[Data for locating visible targets]
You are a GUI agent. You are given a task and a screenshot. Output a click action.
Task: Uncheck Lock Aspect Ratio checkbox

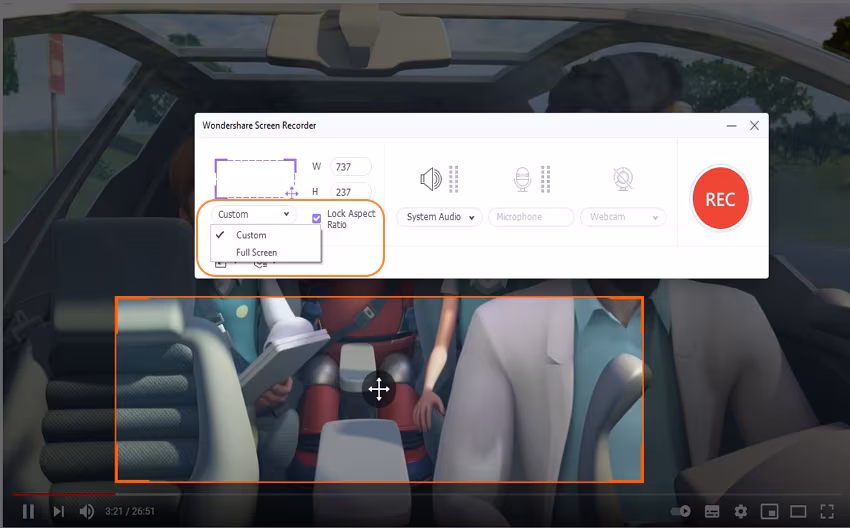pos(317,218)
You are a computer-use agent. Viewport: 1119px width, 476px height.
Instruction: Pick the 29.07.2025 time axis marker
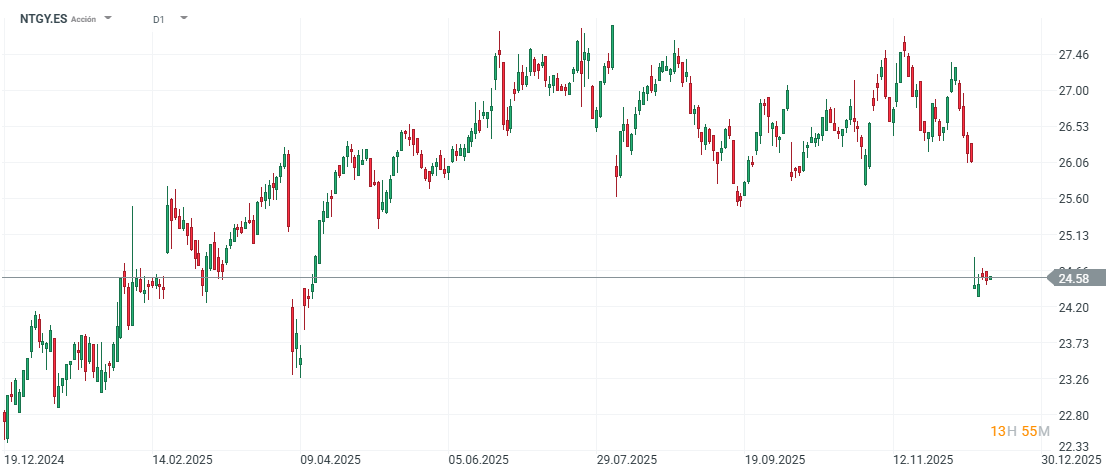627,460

▶ TASK TO CARRY OUT
Put every line of the items above into a numbered list, skipping any blank lines. Leave the pictures out of your answer.

▶ EXERCISE OUTPUT
1. You are a GUI agent. You are given a task and a screenshot. Output a click action.
2. Task: Uncheck Lock Aspect Ratio checkbox
3. pos(317,218)
4. You are a computer-use agent. Viewport: 1119px width, 476px height.
5. Instruction: Pick the 29.07.2025 time axis marker
6. 627,460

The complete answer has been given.